Obviously disclosing to a mother who didn’t give a damn didn’t accomplish much, either.

I know another mother—her name is Elsa Newman—who did care. She cared so much that she fought to find help for her two sons and ended up in prison. She was convicted of a crime that didn’t even exist—conspiracy to commit murder—when there was neither a murder attempt nor any intention to murder, nor was there any conspiracy.

Obviously having a mother who cares immeasurably doesn’t do much good either.

Here is the bottom line: I know one person who was able to come up with a way to help herself. That would be Angie—the girl whose mother didn’t want to know about the abuse. Walking by a public phone one day, she stopped. She dialed. She got the police. And she said, “If you don’t come and get me right now…I’m going to kill myself.”

Police arrived, took her into custody, to protect her—not from the father who had abused her for years, but from herself.

Whatever works!

Would she actually have killed herself? Probably not. But authorities had to take her seriously, just in case.

Angie ended up in a foster home, and she was lucky. It was one of the good ones. There she was cared for and protected. End of story—or as close to the end as I care to bring you. Angie survived. I still know her today.

Obviously a nurse or a concerned friend or neighbor, a mother or a teacher or reports to CPS don’t work as we would like. Children die. Children are tortured. Children are beaten until they are bruised and bloodied. Children are sexually abused and tormented. Children are verbally and emotionally abused.

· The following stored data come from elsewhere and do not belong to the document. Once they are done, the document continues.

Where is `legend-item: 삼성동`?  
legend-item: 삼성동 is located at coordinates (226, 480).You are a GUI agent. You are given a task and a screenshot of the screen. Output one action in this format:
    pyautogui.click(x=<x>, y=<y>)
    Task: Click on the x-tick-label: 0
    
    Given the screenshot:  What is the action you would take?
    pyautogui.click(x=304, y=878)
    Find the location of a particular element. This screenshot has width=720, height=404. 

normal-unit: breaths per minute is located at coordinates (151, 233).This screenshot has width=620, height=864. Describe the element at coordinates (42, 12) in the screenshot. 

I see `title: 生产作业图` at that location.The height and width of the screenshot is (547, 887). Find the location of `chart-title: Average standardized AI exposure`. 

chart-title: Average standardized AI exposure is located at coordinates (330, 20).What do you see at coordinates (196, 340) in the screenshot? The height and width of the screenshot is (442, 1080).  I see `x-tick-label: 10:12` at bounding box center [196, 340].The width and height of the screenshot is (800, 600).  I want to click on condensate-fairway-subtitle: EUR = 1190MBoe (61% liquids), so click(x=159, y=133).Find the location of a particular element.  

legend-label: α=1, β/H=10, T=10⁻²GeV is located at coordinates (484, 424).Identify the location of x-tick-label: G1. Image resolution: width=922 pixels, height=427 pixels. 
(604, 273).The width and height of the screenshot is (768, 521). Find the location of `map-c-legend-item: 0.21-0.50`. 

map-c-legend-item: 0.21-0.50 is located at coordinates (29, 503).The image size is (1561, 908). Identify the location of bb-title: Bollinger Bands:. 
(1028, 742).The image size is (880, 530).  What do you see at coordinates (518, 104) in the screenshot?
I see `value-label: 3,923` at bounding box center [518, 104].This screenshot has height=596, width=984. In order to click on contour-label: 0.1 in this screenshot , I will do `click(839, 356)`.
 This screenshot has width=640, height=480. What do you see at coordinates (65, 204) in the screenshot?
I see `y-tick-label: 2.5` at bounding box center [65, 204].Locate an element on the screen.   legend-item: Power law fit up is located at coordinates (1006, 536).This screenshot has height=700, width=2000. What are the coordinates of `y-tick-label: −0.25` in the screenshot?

I tell you honestly that Angie’s is the only success story I know. All the other stories left children in abusive situations.

Do I advise use of her tactics? Heck, no! I’m in no position to give advice to children who suffer abuse. But Angie was desperate to escape her tormented home life, and the way she discovered is the only way I have ever known a child to save herself.

And that’s all I’ve got to say about that!

*I’ve changed the children’s names and some minor details for the sake of the children’s privacy.